■ Data supplied:
● ● ● ●

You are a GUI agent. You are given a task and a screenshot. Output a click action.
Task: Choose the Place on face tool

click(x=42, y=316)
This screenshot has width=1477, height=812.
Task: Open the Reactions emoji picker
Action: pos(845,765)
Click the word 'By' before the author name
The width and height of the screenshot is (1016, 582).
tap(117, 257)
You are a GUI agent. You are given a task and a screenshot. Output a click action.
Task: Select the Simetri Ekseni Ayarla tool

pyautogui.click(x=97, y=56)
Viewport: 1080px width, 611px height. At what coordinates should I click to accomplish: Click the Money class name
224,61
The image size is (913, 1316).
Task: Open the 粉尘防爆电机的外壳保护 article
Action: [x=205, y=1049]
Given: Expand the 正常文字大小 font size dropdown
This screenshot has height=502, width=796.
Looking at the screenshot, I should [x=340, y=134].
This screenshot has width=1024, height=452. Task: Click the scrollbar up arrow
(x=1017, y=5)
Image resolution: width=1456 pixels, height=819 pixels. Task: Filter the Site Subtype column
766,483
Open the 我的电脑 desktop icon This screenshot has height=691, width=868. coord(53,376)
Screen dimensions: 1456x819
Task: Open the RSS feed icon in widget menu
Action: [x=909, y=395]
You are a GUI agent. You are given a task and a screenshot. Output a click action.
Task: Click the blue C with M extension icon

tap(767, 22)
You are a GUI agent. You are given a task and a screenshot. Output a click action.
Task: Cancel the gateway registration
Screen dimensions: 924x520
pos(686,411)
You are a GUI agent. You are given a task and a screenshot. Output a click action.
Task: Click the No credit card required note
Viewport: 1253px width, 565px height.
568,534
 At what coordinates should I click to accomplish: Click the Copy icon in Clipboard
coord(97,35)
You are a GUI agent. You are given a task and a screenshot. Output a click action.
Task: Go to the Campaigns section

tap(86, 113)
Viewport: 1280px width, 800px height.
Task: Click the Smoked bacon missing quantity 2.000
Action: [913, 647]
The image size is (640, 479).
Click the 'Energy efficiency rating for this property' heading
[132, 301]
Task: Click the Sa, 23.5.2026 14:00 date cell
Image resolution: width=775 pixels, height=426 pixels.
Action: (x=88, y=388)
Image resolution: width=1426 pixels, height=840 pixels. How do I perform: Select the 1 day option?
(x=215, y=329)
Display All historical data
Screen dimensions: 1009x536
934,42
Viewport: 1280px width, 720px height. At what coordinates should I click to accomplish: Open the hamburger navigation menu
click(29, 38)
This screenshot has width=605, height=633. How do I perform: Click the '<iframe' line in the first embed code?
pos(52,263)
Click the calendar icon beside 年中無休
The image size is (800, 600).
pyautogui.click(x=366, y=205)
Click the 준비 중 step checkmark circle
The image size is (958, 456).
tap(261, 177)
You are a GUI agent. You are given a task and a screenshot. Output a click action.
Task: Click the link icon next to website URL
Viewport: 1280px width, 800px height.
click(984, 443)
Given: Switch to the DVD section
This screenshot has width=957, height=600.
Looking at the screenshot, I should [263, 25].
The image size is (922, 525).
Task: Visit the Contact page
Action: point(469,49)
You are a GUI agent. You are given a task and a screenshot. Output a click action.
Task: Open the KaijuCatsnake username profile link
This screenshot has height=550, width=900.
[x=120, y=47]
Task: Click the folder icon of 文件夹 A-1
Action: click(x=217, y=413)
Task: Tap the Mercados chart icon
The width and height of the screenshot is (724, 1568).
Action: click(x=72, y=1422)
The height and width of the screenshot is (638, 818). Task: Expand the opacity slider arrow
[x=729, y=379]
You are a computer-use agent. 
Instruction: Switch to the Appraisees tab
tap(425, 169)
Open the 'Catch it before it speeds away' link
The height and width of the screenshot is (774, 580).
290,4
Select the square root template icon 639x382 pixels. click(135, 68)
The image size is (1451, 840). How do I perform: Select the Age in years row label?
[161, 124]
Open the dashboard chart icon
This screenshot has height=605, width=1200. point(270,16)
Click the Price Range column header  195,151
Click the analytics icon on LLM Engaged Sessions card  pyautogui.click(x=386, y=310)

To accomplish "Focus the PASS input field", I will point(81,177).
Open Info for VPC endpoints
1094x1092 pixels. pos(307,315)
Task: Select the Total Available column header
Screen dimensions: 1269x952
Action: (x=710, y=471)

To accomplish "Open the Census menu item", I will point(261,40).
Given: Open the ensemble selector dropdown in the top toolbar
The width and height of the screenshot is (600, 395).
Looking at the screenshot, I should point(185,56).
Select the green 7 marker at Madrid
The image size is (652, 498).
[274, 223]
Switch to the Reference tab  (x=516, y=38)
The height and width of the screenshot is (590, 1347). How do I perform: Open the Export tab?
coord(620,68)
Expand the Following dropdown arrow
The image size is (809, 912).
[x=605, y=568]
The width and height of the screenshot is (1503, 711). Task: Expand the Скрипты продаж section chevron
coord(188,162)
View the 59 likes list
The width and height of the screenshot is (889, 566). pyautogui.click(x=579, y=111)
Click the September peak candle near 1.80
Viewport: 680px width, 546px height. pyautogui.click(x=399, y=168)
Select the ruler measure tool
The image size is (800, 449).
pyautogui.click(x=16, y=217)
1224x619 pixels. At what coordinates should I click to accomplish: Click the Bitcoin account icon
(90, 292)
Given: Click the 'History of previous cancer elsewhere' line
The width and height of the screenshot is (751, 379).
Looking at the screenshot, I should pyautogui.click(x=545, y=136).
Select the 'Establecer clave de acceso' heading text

● ● ● ●

■ Work request: A complete and exact reproduction of the data is needed.

■ Task response:
You are a GUI agent. You are given a task and a screenshot. Output a click action.
Task: Choose the Place on face tool

click(x=42, y=316)
This screenshot has width=1477, height=812.
Task: Open the Reactions emoji picker
Action: pos(845,765)
Click the word 'By' before the author name
The width and height of the screenshot is (1016, 582).
tap(117, 257)
You are a GUI agent. You are given a task and a screenshot. Output a click action.
Task: Select the Simetri Ekseni Ayarla tool

pyautogui.click(x=97, y=56)
Viewport: 1080px width, 611px height. At what coordinates should I click to accomplish: Click the Money class name
224,61
The image size is (913, 1316).
Task: Open the 粉尘防爆电机的外壳保护 article
Action: [x=205, y=1049]
Given: Expand the 正常文字大小 font size dropdown
This screenshot has height=502, width=796.
Looking at the screenshot, I should [x=340, y=134].
This screenshot has width=1024, height=452. Task: Click the scrollbar up arrow
(x=1017, y=5)
Image resolution: width=1456 pixels, height=819 pixels. Task: Filter the Site Subtype column
766,483
Open the 我的电脑 desktop icon This screenshot has height=691, width=868. coord(53,376)
Screen dimensions: 1456x819
Task: Open the RSS feed icon in widget menu
Action: [x=909, y=395]
You are a GUI agent. You are given a task and a screenshot. Output a click action.
Task: Click the blue C with M extension icon

tap(767, 22)
You are a GUI agent. You are given a task and a screenshot. Output a click action.
Task: Cancel the gateway registration
Screen dimensions: 924x520
pos(686,411)
You are a GUI agent. You are given a task and a screenshot. Output a click action.
Task: Click the No credit card required note
Viewport: 1253px width, 565px height.
568,534
 At what coordinates should I click to accomplish: Click the Copy icon in Clipboard
coord(97,35)
You are a GUI agent. You are given a task and a screenshot. Output a click action.
Task: Go to the Campaigns section

tap(86, 113)
Viewport: 1280px width, 800px height.
Task: Click the Smoked bacon missing quantity 2.000
Action: [913, 647]
The image size is (640, 479).
Click the 'Energy efficiency rating for this property' heading
[132, 301]
Task: Click the Sa, 23.5.2026 14:00 date cell
Image resolution: width=775 pixels, height=426 pixels.
Action: (x=88, y=388)
Image resolution: width=1426 pixels, height=840 pixels. How do I perform: Select the 1 day option?
(x=215, y=329)
Display All historical data
Screen dimensions: 1009x536
934,42
Viewport: 1280px width, 720px height. At what coordinates should I click to accomplish: Open the hamburger navigation menu
click(29, 38)
This screenshot has width=605, height=633. How do I perform: Click the '<iframe' line in the first embed code?
pos(52,263)
Click the calendar icon beside 年中無休
The image size is (800, 600).
pyautogui.click(x=366, y=205)
Click the 준비 중 step checkmark circle
The image size is (958, 456).
tap(261, 177)
You are a GUI agent. You are given a task and a screenshot. Output a click action.
Task: Click the link icon next to website URL
Viewport: 1280px width, 800px height.
click(984, 443)
Given: Switch to the DVD section
This screenshot has width=957, height=600.
Looking at the screenshot, I should [263, 25].
The image size is (922, 525).
Task: Visit the Contact page
Action: point(469,49)
You are a GUI agent. You are given a task and a screenshot. Output a click action.
Task: Open the KaijuCatsnake username profile link
This screenshot has height=550, width=900.
[x=120, y=47]
Task: Click the folder icon of 文件夹 A-1
Action: click(x=217, y=413)
Task: Tap the Mercados chart icon
The width and height of the screenshot is (724, 1568).
Action: click(x=72, y=1422)
The height and width of the screenshot is (638, 818). Task: Expand the opacity slider arrow
[x=729, y=379]
You are a computer-use agent. 
Instruction: Switch to the Appraisees tab
tap(425, 169)
Open the 'Catch it before it speeds away' link
The height and width of the screenshot is (774, 580).
290,4
Select the square root template icon 639x382 pixels. click(135, 68)
The image size is (1451, 840). How do I perform: Select the Age in years row label?
[161, 124]
Open the dashboard chart icon
This screenshot has height=605, width=1200. point(270,16)
Click the Price Range column header  195,151
Click the analytics icon on LLM Engaged Sessions card  pyautogui.click(x=386, y=310)

To accomplish "Focus the PASS input field", I will point(81,177).
Open Info for VPC endpoints
1094x1092 pixels. pos(307,315)
Task: Select the Total Available column header
Screen dimensions: 1269x952
Action: (x=710, y=471)

To accomplish "Open the Census menu item", I will point(261,40).
Given: Open the ensemble selector dropdown in the top toolbar
The width and height of the screenshot is (600, 395).
Looking at the screenshot, I should point(185,56).
Select the green 7 marker at Madrid
The image size is (652, 498).
[274, 223]
Switch to the Reference tab  (x=516, y=38)
The height and width of the screenshot is (590, 1347). How do I perform: Open the Export tab?
coord(620,68)
Expand the Following dropdown arrow
The image size is (809, 912).
[x=605, y=568]
The width and height of the screenshot is (1503, 711). Task: Expand the Скрипты продаж section chevron
coord(188,162)
View the 59 likes list
The width and height of the screenshot is (889, 566). pyautogui.click(x=579, y=111)
Click the September peak candle near 1.80
Viewport: 680px width, 546px height. pyautogui.click(x=399, y=168)
Select the ruler measure tool
The image size is (800, 449).
pyautogui.click(x=16, y=217)
1224x619 pixels. At what coordinates should I click to accomplish: Click the Bitcoin account icon
(90, 292)
Given: Click the 'History of previous cancer elsewhere' line
The width and height of the screenshot is (751, 379).
Looking at the screenshot, I should pyautogui.click(x=545, y=136).
Select the 'Establecer clave de acceso' heading text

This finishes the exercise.